Depending on your video card, your software and your computer’s hard rive and bus specifications, you may have to render the entire movie before watching it back. In other words, the database is unable to retrieve the scenes fast enough to play back in real time. Therefore, it retrieves them once by one and electronically compiles them together into a new, and longer, file that can be played back all at once. This is how the less expensive systems operate. Effects and transitions also have to be rendered and saved to the hard drive before playback for recording – that is unless you have one of the newer and more expensive “dual-stream” video editing solutions. To create a transition where two or more video streams are mixed together – like in a wipe, dissolve or special effect, the two streams must be uncompressed, electronically taken apart into their ones and zeros, temporarily stored in RAM, mixed back together, and then compressed again, creating a new digital file.

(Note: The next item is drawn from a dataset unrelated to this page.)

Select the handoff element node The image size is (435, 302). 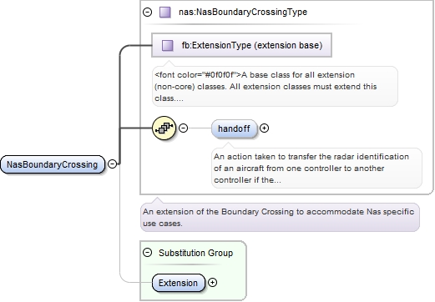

In the olden days, when I first wrote this FAQ, rendering was the curse of the non-linear editing system user. Well, it still is, but if you’re using the right system, you won’t come across it very often. Final Cut Pro, for example, added huge numbers of real time features starting in version 4. In version 5, they’ve built on this even more. Effects such as dissolves appear immediately without any kind of waiting time. However, if you’re doing composites with more than a few layers, you’ll still encounter rendering. And of course there are many systems other than Final Cut Pro that lack real time abilities. For these, rendering continues to be the NLE user’s curse.